Ik zie jou, eerlijk gezegd, niet in staat, met je vergeetachtigheid, slecht lezen, èn dan nog de verhuisdrukte, om dit werkje op te knappen. Weet je wat je doet? Zend deze briefk. door naar Hein 's Gravesande en vraag hèm, ook uit mijn naam, zich over deze Daum-affaire te ontfermen.
Schrijf me ook wie die andere art. schrijver over Daum is. Waarom eig. 2 artikelen, die altijd minder zeggen dan 1? Waarom niet alleen het stuk v.N., op een goede plaats? Maar dat moet jij weten.
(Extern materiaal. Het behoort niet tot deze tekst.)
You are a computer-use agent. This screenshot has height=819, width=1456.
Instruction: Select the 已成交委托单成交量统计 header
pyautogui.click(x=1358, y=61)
Ik houd deze kaart nu maar speciaal over dit onderwerp, schrijf spoedig meer en beter. Menno schijnt te gelooven dat ik van de aardbodem ben weggevaagd. Schrijf jij mij nog eens? Heel veel goeds gewenscht met Aty door ons beiden voor jullie voorbereidselen tot afvaart. Heel veel hartelijke groeten ook onder ons allen.
Steeds je
E.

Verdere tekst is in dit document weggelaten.